На маскарадном балу в Большом театре она решила испытать удачу; залюбовалась молодым высоким красавцем — и сразу попала. Но как-то мало верится в то, что Фанни Лир отдалась только первому порыву[12].
Он подал ей руку — и кружок офицеров почтительно разомкнулся. Спросил, знает ли она его. «Нет, — благоразумно отвечала Фанни, — Но ты молод, красив, этого достаточно». — «Я сын богатого купца, но сам бедняк, потому что всё состояние проиграл и прокутил с женщинами». — «Да? — улыбнулась она. — Значит, ты ветеран любви. А это почётное звание».
Он повёл её в ложу, офицеры и дамы кланялись ему; а когда откинул бархат портьеры, чтобы пропустить её внутрь, увидела на шторах вензеля с двуглавыми орлами. Он сел рядом на диване и, перестав играть в подгулявшего купца, спокойно произнёс:
— Ну вот, Фанни, вы никогда не видели Великого князя, так можете теперь смотреть сколько угодно... Но снимите же маску, мне угодно знать, красивы вы или дурны.
— Судите сами, Ваше Высочество, — сказала она и открыла лицо.
Поехали в гостиницу ужинать. Кареты с лакеями, коврами, яствами, винами и цветами следовали за ними. Пройдя в комнаты, он очень внимательно осмотрел обстановку, подошёл к окну, долго молчал и, словно в продолжение своих мыслей, сказал:
— Дайте мне только честное слово.
Фанни молчала, понимала, что здесь нельзя торопиться.
— Так дадите или нет?
— Я слишком легкомысленна для честного слова, — без тени кокетства сказала она. И решила свою участь. Он взял бумагу, написал несколько строк, расписался и подал ей — это был брачный контракт. Великий князь предлагал постоянную связь. «Клянусь всем, что есть для меня святого в мире, никогда, нигде и ни с кем не говорить и не видеться без дозволения моего августейшего повелителя, обязуюсь верно, как благодарная американка, соблюдать эти клятвенные обещания и объявляю себя душою и телом рабою русского Великого князя». И вторую бумагу — его обязательство на сто тысяч рублей. Она подняла глаза, несколько раз вдохнула, чтобы заговорить, но не смогла. Заговорил он:
— Подпишите это, дорогая Фанни, и будьте моею жёнушкой.
«После этого, — взволнованно пишет Фанни, — он обнял меня, дал мне первый поцелуй и сказал: «Милая, ты отныне моя, я никогда не женюсь...» Он сказал чистую правду, но в отношении себя. И вынес себе приговор. Через несколько часов Великий князь уехал, сказав, что заедет вечером и повезёт её в оперу. Сказал, что пришлёт ей что-нибудь пошикарней и жемчужный парюр (комплект).
Она была вне себя, не знала, что делать, главное было — не потерять рассудок. До четырёх часов она лежала в постели с мокрым полотенцем на лбу и дикими глазами смотрела на людей, которые входили, оставляли коробки, корзины, телеграммы от Великого князя, низко кланялись и бесшумно выходили. Она чувствовала себя как человек, которому подарили слона. К пяти, больная и опустошённая, кое-как натянула парижское платье с драгоценностями, напудрилась, взбила волосы и, заслышав стук подъехавшей кареты, толкнула дверь и вышла... в другую жизнь, жизнь избранных мира сего.

• ЦЕЛЬ 1
Перескажите отрывок о знакомстве Фанни Лир с Великим князем в двух предложениях.

• ДАННЫЕ ДЛЯ ЗАДАНИЯ

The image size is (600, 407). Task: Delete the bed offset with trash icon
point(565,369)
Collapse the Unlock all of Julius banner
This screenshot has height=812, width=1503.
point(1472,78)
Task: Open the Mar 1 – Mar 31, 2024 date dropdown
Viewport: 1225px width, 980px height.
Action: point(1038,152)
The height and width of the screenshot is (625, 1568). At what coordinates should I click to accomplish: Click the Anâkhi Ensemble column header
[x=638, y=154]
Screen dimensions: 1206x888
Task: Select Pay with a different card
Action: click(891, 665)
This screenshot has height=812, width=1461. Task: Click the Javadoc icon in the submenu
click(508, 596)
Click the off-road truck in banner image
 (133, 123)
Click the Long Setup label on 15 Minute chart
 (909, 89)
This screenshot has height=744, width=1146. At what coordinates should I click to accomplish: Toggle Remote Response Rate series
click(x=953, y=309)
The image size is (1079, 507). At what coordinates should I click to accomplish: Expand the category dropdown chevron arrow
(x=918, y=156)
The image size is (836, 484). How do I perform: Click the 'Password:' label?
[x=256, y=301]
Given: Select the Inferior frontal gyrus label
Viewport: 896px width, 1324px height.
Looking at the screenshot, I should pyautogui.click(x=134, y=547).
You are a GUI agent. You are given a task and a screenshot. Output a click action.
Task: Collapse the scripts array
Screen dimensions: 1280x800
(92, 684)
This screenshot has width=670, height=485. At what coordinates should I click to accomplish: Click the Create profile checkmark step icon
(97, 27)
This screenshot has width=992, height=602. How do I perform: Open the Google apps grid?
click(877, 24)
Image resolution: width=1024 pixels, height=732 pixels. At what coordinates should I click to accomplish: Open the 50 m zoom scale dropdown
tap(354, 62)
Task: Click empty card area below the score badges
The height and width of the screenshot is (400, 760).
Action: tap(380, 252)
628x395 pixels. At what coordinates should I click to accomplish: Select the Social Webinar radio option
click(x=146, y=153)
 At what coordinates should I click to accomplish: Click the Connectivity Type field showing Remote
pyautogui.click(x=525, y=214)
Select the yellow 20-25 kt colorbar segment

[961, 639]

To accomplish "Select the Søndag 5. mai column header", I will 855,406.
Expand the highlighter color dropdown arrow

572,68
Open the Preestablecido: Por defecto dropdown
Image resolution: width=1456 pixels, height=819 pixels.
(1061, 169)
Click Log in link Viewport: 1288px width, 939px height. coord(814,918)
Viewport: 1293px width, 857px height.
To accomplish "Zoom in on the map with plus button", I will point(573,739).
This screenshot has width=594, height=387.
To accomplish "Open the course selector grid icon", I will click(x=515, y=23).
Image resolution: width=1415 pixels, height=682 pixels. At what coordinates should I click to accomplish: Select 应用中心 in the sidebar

• ЦЕЛЬ 2
Внесите в нумерованный список строки записей начиная со строки, где есть «You are a GUI», и до строки с «click(877, 24)» включительно, пустые строки пропустите.

• РЕЗУЛЬТАТ УПРАЖНЕНИЯ 1
На маскарадном балу в Большом театре Фанни Лир познакомилась с молодым красавцем, который назвался разорившимся сыном богатого купца, а в ложе открылся ей как Великий князь. В гостинице он дал ей подписать бумагу с клятвой верности и обязательство на сто тысяч рублей, а после его отъезда она, ошеломлённая присланными подарками, к пяти часам оделась и вышла к подъехавшей карете.

• РЕЗУЛЬТАТ УПРАЖНЕНИЯ 2
1. You are a GUI agent. You are given a task and a screenshot. Output a click action.
2. Task: Collapse the scripts array
3. Screen dimensions: 1280x800
4. (92, 684)
5. This screenshot has width=670, height=485. At what coordinates should I click to accomplish: Click the Create profile checkmark step icon
6. (97, 27)
7. This screenshot has width=992, height=602. How do I perform: Open the Google apps grid?
8. click(877, 24)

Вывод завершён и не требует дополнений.